JOB A
Repeat the entries word for word, from the first line of the entries through the line containing "Looking at the screenshot, I should [x=520, y=23].".

TEXT SHOWN

(Re)defining Race: Addressing the Consequences of the Law’s Failure to Define Race

Posted in Articles, Identity Development/Psychology, Law, Media Archive, Social Science, United States on 2018-04-23 14:34Z by Steven

(Re)defining Race: Addressing the Consequences of the Law’s Failure to Define Race

Cardozo Law Review
Volume 38, Number 5 (June 2017)
pages 1817-1877

Destiny Peery, Associate Professor of Law; Associate Professor, Department of Psychology, Weinberg College of Arts and Sciences (Courtesy)
Northwestern University, Evanston, Illinois

Modern lawmakers and courts have consistently avoided discussing how to define race for legal purposes even in areas of law tasked regularly with making decisions that require them. This failure to define what race is in legal contexts specifically requiring such determinations, and in the law more broadly, creates problems for multiple actors in the legal system, from plaintiffs deciding whether to pursue claims of discrimination, lawyers deciding how to argue cases, and legal decision-makers deciding cases where race is not only relevant but often central to the legal question at hand. This Article considers the hesitance to engage with questions of racial definition in law. Drawing on findings from social psychology to demonstrate how race can be defined in multiple ways that may produce different categorizations, this Article argues that the lack of racial definition is problematic because it leaves a space for multiple definitions to operate below the surface, creating not only problematic parallels to a bad legal past but also producing inconsistency. The consequences of this continued ambiguity is illustrated through an ongoing dilemma in Title VII anti-discrimination law, where the courts struggle to interpret race, illustrating the general problems created by the law’s refusal to define race, demonstrating the negative impact on individuals seeking relief and the confusion created as different definitions of race are applied to similar cases, producing different outcomes in similar cases. This Article concludes that definitions of race should be intentionally, rationally selected by lawmakers and/or the courts, creating racial definitions that make sense in the context of the law or policy requiring the use of race, that are tied to the reasons for implicating race in the law, and that are informed by evidence about how racial perception and categorization processes operate.

Data pulled from a collection:

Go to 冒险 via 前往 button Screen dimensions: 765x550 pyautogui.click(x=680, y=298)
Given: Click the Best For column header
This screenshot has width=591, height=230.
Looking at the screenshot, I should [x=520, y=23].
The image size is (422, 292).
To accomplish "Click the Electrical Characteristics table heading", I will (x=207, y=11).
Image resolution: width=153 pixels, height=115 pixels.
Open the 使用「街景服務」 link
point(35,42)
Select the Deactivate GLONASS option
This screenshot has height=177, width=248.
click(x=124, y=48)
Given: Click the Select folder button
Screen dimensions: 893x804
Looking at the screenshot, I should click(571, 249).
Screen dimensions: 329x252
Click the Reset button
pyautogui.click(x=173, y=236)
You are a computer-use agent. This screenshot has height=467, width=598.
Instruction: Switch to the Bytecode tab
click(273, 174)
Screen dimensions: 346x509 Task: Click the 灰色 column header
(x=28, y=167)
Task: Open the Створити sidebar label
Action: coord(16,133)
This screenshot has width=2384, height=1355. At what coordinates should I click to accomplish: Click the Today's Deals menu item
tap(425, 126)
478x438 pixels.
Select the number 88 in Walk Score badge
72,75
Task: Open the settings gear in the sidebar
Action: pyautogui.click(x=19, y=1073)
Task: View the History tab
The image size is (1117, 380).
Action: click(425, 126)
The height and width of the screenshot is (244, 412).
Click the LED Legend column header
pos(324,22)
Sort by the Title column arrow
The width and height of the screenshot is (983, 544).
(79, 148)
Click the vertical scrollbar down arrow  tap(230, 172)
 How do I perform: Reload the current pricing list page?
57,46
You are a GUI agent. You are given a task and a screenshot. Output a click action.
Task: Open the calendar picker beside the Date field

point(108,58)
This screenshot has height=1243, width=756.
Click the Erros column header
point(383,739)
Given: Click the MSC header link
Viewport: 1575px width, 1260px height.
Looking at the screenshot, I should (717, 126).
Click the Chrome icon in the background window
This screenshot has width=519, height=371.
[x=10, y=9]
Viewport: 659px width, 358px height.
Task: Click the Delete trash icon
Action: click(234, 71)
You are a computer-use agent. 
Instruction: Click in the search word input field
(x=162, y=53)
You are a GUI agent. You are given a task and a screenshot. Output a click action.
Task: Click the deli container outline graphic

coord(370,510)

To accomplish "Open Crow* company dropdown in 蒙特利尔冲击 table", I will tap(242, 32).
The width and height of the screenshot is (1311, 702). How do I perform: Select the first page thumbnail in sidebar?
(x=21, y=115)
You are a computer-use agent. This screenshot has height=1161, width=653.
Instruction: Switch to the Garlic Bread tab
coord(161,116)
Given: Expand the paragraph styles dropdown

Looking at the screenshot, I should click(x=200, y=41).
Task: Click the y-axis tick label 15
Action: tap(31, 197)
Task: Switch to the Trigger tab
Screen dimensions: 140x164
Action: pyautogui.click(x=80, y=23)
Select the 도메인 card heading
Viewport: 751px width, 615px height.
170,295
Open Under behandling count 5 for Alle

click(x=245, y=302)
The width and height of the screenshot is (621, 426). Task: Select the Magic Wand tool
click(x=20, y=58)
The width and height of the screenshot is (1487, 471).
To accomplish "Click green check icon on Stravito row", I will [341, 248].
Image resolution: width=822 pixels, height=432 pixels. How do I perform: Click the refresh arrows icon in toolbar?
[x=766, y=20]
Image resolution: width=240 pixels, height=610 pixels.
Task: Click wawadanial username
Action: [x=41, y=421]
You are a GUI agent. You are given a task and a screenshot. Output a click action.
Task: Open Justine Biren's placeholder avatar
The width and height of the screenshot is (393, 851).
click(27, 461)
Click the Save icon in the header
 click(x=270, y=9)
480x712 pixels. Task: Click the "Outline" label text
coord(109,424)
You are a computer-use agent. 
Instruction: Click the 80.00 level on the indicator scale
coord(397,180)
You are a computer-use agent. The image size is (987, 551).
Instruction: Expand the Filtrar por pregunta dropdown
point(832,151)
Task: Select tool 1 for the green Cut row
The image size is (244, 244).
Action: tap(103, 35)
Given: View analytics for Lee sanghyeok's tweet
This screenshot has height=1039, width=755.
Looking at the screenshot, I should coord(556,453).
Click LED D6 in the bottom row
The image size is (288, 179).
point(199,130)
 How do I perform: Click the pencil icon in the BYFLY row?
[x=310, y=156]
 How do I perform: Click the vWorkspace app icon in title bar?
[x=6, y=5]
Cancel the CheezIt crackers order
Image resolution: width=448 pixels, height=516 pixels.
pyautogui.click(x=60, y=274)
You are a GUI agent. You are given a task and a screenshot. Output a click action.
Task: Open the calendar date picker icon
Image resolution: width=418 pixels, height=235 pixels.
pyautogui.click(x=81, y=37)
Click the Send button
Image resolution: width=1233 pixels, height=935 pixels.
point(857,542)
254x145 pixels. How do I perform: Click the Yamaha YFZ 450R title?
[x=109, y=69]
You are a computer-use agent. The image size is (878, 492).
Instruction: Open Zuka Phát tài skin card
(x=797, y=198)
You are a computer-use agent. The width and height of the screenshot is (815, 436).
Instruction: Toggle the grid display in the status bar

JOB B
Quote the text on the law's failure to define race from "Cardozo Law Review" to "and Sciences (Courtesy)".

OUTPUT A
Go to 冒险 via 前往 button Screen dimensions: 765x550 pyautogui.click(x=680, y=298)
Given: Click the Best For column header
This screenshot has width=591, height=230.
Looking at the screenshot, I should [x=520, y=23].

OUTPUT B
Cardozo Law Review
Volume 38, Number 5 (June 2017)
pages 1817-1877

Destiny Peery, Associate Professor of Law; Associate Professor, Department of Psychology, Weinberg College of Arts and Sciences (Courtesy)